In 1990, the International Society for Technology (ISTE) affiliated with the National Council for Accreditation of Teacher Education (NCATE). NCATE is the only body officially sanctioned by the U.S. Department of Education to accredit schools of education. ISTE has developed guidelines for programs in computer education and technology specialty areas that have been approved by NCATE for use in evaluating professional education units.
ISTE's association with NCATE has already resulted in a significant impact on the way computer and technology education is viewed in the United States. Educators are now reporting instances where the combined power of the ISTE standards and NCATE recognition have contributed to successful efforts to develop programs and promote change within the educational structure.
In this article, the NCATE accreditation process is explored, case studies of successes linked to these standards are presented, and future efforts are identified.
* NCATE's Role
NCATE provides standards for the evaluation of professional education units (entire colleges or education departments) to determine the overall quality of all teacher preparation programs within the institution. In addition, NCATE relies on "learned societies," to develop standards for specialty areas within the professional unit.

# DATA SECTION
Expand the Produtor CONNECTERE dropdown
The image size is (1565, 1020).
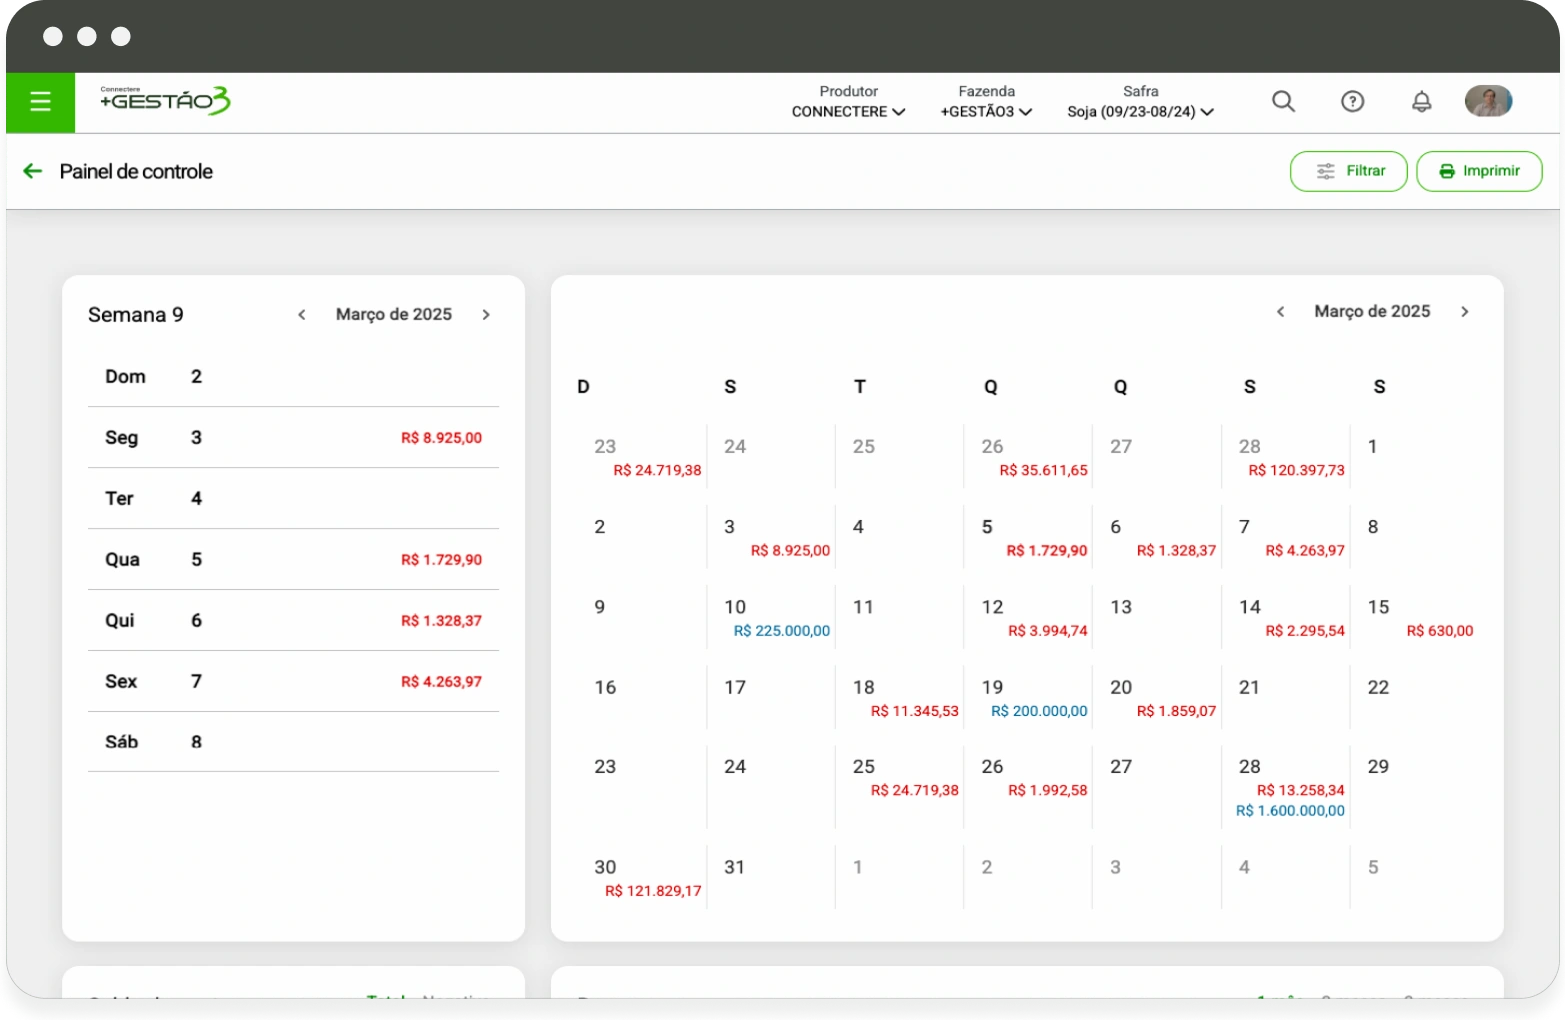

# THE TASKS
1/ Copy from the passage on ISTE and NCATE the part that starts with the words containing "In this article, the" and ends with "efforts are identified.".
2/ In the passage on ISTE and NCATE, what is the only body officially sanctioned by the U.S. Department of Education to accredit schools of education?
Work only from the passage on ISTE and NCATE, not from the material.

# THE REPLIES
1/
In this article, the NCATE accreditation process is explored, case studies of successes linked to these standards are presented, and future efforts are identified.

2/ The National Council for Accreditation of Teacher Education (NCATE).